A differenza del magico Orlando di Virginia Woolf (che, tra l'altro, nasce di sesso maschile, mentre questi personaggi vengono al mondo come donne) non hanno nulla di fiabesco, né di incantato, né di quella «eterna adolescenza» dell'ermafrodito, appunto, di cui ha parlato anche Ida Magli in questa pagina, proprio a proposito dell'Orlando. Intanto, sono tutte fra i trenta e i quarant'anni. Poi — ad eccezione dell'«indifferente» Katharina-Max (un'indifferenza, la sua, tutt'altro che casuale, da «maschio-robot») — appartengono tutte a un sesso puntigliosamente definito in ogni contorno: sono donne. Oltre che donne, sono femministe: e tanto profondamente da non aver bisogno di manifesti e dichiarazioni di principio. Il femminismo, in loro, è una pianta che ormai ha attecchito e butta nuovi germogli. Questi germogli consistono, soprattutto, di una ironia secca e continua, come colpi di mitragliatrice. Le voci di queste donne si immaginano roche, aspre «berlinesi» come quella di Jenny delle Spelonche. Berlino, d'altronde — una Berlino iperrazionalizzata dal socialismo «reale» dell'Est e dall'algore della scienza, a cui tutte e tre le donne sono legate — è presente di continuo fra le righe.

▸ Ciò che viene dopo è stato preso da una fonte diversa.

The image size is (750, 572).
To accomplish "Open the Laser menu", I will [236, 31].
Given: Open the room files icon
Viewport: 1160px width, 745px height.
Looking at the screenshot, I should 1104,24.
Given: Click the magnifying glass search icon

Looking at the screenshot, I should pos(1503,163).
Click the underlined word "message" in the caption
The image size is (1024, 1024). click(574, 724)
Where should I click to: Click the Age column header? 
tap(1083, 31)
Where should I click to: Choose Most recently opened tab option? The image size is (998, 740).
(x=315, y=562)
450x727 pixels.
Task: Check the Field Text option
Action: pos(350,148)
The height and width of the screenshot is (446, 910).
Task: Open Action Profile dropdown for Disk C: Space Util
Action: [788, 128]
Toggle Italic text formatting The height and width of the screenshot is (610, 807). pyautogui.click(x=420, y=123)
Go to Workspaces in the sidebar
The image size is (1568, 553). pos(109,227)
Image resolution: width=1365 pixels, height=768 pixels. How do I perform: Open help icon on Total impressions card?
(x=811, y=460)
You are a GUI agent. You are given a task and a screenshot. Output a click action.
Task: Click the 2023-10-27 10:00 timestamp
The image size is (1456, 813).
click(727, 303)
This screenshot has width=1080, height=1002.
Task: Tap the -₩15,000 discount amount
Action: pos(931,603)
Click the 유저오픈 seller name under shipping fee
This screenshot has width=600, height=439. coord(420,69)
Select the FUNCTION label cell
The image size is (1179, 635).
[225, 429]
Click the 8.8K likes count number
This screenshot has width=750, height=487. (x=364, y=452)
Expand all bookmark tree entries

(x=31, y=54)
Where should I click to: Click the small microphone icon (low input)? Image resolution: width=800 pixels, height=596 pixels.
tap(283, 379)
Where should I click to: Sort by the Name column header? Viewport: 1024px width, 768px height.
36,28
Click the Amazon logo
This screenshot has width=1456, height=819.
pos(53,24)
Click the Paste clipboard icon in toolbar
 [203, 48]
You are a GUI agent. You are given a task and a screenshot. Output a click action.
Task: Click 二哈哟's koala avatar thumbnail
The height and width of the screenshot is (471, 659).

Si tratta di un universo culturale lontanissimo da quello della Woolf (dove, malgrado Virginia
fosse al centro della 'fortezza' Bloomsbury, quasi tutti le davano torto: si pensi alla freddezza, condita di qualche sarcasmo, che accolse Le tre ghinee). Qui, invece, diventare androgini — cioè entrare, per un essere umano nato femmina, nell'universo maschile — non è più una fantastica avventura nel mito, nella favola o nell'inconscio. È solo un viaggio nello squallore di un ruolo culturale e sociale. Vissuto, si badi, con razionalità assoluta, con totale mancanza di vittimismo e con quell'ironia brusca, spietata di qui si diceva: tratti che ben poco hanno a che fare con lo stereotipo di una letteratura «al femminile» ingenua, narcisistica, autobiografica.
È ben vero che di questa diversa letteratura, fino ad oggi, non ce ne è stata molta. Con i loro esercizi sull'Ermafrodito, queste tre scrittrici ci dicono che, ormai, esiste una letteratura femminista adulta, una letteratura che comincia a costruire una sua metafora. In questo caso, una metafora di Berlino. E, per essere ancora più precisi, di Berlino Est: ma la «berlinitudine» è così forte, che c'è da chiedersi se dall'altra parte del muro questi racconti sarebbero poi stati tanto diversi.